Christmas traditions are weird. We all drink mulled wine, even though it’s just microwaved Lidl shiraz with some cumin dropped in; we all eat turkey, even though it’s just a big dry dinosaur chicken; and we all watch the Queen’s speech, even though it’s just Charlie Brooker’s Wipe of the Year without any of the jokes. I mean, it’s fine, but if the Queen was really good, the BBC would have given her a series now instead of 66 consecutive Christmas specials.
It’s clear we need some new festive traditions that sum up Christmas in 21st-century Britain. Last Sunday in a conference centre in St Ives, Cambridgeshire, a magical Christmas moment took place – one that was so special that it really should be commemorated every single year. I’m talking, of course, about Raging Santa.
After hours of tolerating screaming children, bored parents and an inexplicably scheduled rave playing pounding drum’n’bass music next door, a Santa was pushed over the edge of sanity by a fire alarm and succumbed to what can only be described as “the Christmas madness”. As the alarm blared, Santa Claus stormed out of the grotto, tore off his beard and hat and screamed “everyone get the fuck out” at the 50 or so children – a scene I’m fairly sure they cut from the Richard Attenborough Miracle on 34th Street.

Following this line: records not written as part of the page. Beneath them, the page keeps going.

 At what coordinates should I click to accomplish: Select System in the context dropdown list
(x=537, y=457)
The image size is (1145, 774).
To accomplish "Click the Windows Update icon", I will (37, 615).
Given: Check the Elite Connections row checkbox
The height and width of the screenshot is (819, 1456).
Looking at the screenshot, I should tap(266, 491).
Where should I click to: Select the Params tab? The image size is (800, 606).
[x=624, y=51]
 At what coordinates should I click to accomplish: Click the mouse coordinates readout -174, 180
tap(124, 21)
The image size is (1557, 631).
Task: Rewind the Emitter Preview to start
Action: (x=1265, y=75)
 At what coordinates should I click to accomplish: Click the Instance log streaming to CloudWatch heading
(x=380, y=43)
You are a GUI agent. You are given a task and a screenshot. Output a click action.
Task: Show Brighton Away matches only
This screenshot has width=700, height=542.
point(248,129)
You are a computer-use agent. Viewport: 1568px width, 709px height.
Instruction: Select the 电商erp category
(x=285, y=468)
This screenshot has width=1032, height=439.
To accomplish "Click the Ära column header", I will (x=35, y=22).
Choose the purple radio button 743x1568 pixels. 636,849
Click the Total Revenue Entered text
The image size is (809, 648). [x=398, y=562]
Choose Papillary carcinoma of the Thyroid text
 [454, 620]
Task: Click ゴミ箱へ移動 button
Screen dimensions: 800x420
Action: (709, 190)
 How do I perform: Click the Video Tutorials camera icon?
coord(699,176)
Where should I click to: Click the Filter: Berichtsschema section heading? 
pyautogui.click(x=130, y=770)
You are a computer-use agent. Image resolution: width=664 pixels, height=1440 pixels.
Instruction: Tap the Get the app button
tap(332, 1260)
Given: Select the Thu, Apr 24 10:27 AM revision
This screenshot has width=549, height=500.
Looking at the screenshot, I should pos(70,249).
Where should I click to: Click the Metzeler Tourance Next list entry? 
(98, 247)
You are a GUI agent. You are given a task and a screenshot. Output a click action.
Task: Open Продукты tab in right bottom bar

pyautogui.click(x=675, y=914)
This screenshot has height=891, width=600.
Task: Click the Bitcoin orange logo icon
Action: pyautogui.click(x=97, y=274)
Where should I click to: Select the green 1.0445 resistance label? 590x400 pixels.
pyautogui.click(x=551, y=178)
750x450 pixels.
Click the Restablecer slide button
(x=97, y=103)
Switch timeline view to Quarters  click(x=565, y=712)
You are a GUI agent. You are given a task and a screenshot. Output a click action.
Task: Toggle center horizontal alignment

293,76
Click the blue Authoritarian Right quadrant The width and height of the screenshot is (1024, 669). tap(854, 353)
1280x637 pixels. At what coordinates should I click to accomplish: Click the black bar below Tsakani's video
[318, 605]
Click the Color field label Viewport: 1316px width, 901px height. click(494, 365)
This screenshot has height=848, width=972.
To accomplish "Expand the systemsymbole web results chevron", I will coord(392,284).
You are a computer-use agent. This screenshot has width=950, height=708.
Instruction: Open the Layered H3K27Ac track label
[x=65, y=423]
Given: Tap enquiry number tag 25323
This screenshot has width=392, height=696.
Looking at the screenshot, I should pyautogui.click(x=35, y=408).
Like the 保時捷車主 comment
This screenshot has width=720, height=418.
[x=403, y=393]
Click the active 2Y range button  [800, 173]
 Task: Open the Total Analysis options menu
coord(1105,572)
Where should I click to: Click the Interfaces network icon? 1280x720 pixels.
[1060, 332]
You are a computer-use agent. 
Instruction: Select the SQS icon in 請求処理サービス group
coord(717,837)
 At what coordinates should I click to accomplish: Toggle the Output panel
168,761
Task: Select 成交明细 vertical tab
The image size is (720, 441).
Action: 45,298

Tragically there’s no footage of the incident online which means we have to fill in some of the details ourselves. In my head, the Santa looks a bit like Peter Finch’s TV anchor from Network, picking up baubles and throwing them at children while yelling, “This Santa’s as mad as ho-ho-hell”. Maybe at one point, a smartarse dad quips, “All this yelling isn’t good for your mental elf”, and Santa stabs him in the shoulder with a candy cane.
The company who organised the grotto, Festival Events St Ives (FESt), immediately went into damage limitation mode, releasing a statement that Santa Claus was merely attempting to facilitate the evacuation of the building and had got a little carried away. Which I guess makes sense – although I’ve always thought that if Santa Claus was involved in some kind of emergency situation (fire, earthquake, Santa’s workshop invaded by a group of terrorists a la the opening scene in Scrooged), he’d exude a calm authority that is both reassuring and oddly arousing.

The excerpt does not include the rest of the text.